Harvard Law School professor emeritus Alan M. Dershowitz, pictured here in 2013.
Harvard Law School professor emeritus Alan M. Dershowitz, pictured here in 2013. By Katherine M Kulik
By Michelle G. Kurilla, Crimson Staff Writer

Harvard Law School professor emeritus Alan M. Dershowitz will join President Donald J. Trump’s impeachment team, helping with his legal defense during the forthcoming United States Senate trial.

Dershowitz confirmed he will be a part of the impeachment team on Twitter, writing in a three tweet-series that he will present oral arguments at the Senate trial to address constitutional arguments against impeachment and removal. He wrote that he is non-partisan when it comes to the Constitution.
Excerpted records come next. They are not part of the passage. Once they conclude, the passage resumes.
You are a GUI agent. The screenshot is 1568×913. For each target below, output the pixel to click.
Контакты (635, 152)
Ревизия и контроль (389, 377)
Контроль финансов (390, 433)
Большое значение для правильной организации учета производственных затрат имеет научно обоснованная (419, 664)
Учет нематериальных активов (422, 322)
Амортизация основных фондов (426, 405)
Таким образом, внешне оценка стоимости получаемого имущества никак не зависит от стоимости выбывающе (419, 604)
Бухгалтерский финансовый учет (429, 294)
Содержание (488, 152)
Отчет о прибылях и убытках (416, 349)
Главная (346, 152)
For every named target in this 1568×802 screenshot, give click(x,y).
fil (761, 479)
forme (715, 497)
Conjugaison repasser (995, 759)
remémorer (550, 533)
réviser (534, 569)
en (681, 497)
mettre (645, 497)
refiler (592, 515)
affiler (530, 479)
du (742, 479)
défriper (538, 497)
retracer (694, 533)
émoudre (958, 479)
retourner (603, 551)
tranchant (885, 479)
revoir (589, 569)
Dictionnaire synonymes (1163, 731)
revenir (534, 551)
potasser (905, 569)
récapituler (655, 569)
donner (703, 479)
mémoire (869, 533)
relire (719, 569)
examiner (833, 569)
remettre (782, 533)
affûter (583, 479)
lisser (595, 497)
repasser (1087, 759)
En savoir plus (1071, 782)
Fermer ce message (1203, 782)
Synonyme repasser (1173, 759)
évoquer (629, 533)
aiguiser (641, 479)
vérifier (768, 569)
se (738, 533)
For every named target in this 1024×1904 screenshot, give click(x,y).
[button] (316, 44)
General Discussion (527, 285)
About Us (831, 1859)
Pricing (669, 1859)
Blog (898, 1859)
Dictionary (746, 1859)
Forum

“While Professor Dershowitz is non partisan when it comes to the constitution—he opposed the impeachment of President Bill Clinton and voted for Hillary Clinton— he believes the issues at stake go to the heart of our enduring Constitution,” Dershowitz wrote.

A renowned civil liberties lawyer, Dershowitz is known for representing high-profile and controversial clients. In the past, his clients have included wealthy Harvard donor and convicted offender Jeffrey E. Epstein; football star O.J. Simpson, who was accused of murdering his wife; and billionaire socialite and convicted murderer Claus von Bülow.

Dershowitz will defend Trump as he faces trial in the Republican-held Senate against charges of abuse of power and obstruction of Congress. The Senate trial began Thursday after the House of Representatives voted to impeach the president last month.

Prior to the full-House vote, Dershowitz declined to say whether he had been contacted by Trump’s legal team or asked to help with aspects of the president’s impeachment defense.

“I can’t confirm or deny,” he wrote in an email to The Crimson in December.

Leading up to the House vote, Dershowitz’s attendance at a White House meeting led to speculation over whether or not he would join Trump’s legal team. In December, Dershowitz confirmed to Reuters that he met with Trump at the White House earlier that week, though he would not disclose what the two discussed.

“I feel very strongly that the proposed articles of impeachment endanger the Constitution and endanger the separation of powers,” Dershowitz told Reuters. “But I can’t comment on any particular role I might play.”

He is also the author of a 2018 book “The Case Against Impeaching Trump.”

Other members of Trump’s legal team for the impeachment trial include former independent counsels Kenneth W. Starr and Robert Ray, both of whom were involved in former President Bill Clinton’s impeachment trial. White House Counsel Pat A. Cipollone and Jay Sekulow, Trump’s personal lawyer since 2017, will lead the team.

Aside from Trump’s legal representation, much else about the Senate trial remains in question, including whether witnesses will bring new evidence.